Texto proporcionado
——
En contra se ha sostenido que Pedro
Olaechea no es Presidente del Congreso de la República porque no existe
un tal Congreso al haber sido disuelto, consecuentemente no tiene
legitimidad para demandar. Sin embargo, esta es una afirmación que no le
acompaña la corrección exigida para ser tomada en cuenta. Nuevamente es
importante una adecuada diferenciación entre lo fáctico y lo jurídico.
Aun asumiendo que el Congreso de la República como Órgano constitucional
ha sido suspendido, afirmación que acaba de ser negada, tal suspensión
se ha verificado en los hechos, y queda por determinar si lo ha sido
también jurídicamente. Solo si el Decreto Supremo de disolución es
constitucionalmente válido, se podrá sostener que la disolución ha sido
también jurídica, si no es constitucionalmente válido significará que
jurídicamente no se ha producido la disolución del Congreso.
——
Filas de datos
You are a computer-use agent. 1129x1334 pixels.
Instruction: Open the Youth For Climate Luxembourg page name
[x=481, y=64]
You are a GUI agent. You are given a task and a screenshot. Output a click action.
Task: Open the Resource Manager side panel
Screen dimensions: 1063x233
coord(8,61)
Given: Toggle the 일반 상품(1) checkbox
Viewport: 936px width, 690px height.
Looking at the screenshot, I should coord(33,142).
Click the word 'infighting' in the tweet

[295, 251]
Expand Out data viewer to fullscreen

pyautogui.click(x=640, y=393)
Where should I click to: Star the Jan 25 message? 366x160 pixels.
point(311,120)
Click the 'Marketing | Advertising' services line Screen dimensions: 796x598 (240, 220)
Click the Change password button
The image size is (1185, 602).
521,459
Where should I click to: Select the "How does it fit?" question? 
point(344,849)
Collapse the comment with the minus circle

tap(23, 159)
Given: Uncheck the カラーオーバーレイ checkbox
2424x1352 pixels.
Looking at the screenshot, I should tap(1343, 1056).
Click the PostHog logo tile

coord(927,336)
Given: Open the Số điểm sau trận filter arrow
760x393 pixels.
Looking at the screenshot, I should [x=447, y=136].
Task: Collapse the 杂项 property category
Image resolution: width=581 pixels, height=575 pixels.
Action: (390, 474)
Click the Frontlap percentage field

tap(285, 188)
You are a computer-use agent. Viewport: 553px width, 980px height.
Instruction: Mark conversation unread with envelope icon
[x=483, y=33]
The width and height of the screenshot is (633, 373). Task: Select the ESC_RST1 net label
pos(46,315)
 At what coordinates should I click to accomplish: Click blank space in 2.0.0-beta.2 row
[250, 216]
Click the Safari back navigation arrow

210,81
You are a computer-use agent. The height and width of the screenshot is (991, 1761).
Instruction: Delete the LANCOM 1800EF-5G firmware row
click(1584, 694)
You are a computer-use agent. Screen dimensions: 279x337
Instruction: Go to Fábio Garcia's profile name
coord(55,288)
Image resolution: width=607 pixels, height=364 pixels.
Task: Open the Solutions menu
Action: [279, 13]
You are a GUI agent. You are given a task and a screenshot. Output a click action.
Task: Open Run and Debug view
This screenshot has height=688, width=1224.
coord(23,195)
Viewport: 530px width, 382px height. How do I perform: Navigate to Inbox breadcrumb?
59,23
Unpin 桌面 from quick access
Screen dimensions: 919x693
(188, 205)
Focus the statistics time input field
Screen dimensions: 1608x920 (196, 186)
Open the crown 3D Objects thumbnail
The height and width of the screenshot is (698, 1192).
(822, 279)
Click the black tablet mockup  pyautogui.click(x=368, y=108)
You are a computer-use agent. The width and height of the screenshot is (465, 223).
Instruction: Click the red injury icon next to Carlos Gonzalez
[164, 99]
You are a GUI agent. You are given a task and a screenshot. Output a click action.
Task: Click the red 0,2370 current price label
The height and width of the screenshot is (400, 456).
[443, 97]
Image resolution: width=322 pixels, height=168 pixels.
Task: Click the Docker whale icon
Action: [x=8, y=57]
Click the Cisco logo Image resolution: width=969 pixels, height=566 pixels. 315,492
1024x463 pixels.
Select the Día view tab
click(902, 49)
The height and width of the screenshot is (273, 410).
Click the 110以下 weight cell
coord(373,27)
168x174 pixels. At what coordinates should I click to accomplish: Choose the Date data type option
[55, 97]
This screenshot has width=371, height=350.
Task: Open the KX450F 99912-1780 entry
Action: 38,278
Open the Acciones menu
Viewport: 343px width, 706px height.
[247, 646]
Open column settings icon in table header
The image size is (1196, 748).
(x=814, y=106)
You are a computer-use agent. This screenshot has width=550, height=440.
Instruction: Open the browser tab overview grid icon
——
Tareas
1. Cita del texto sobre la disolución del Congreso el fragmento que empieza en "En contra se" y sigue hasta "disolución del Congreso.".
2. Según el texto sobre la disolución del Congreso, ¿de qué depende que la disolución pueda sostenerse como jurídica y no solo fáctica?

Problemas resueltos
1.
En contra se ha sostenido que Pedro
Olaechea no es Presidente del Congreso de la República porque no existe
un tal Congreso al haber sido disuelto, consecuentemente no tiene
legitimidad para demandar. Sin embargo, esta es una afirmación que no le
acompaña la corrección exigida para ser tomada en cuenta. Nuevamente es
importante una adecuada diferenciación entre lo fáctico y lo jurídico.
Aun asumiendo que el Congreso de la República como Órgano constitucional
ha sido suspendido, afirmación que acaba de ser negada, tal suspensión
se ha verificado en los hechos, y queda por determinar si lo ha sido
también jurídicamente. Solo si el Decreto Supremo de disolución es
constitucionalmente válido, se podrá sostener que la disolución ha sido
también jurídica, si no es constitucionalmente válido significará que
jurídicamente no se ha producido la disolución del Congreso.

2. De que el Decreto Supremo de disolución sea constitucionalmente válido.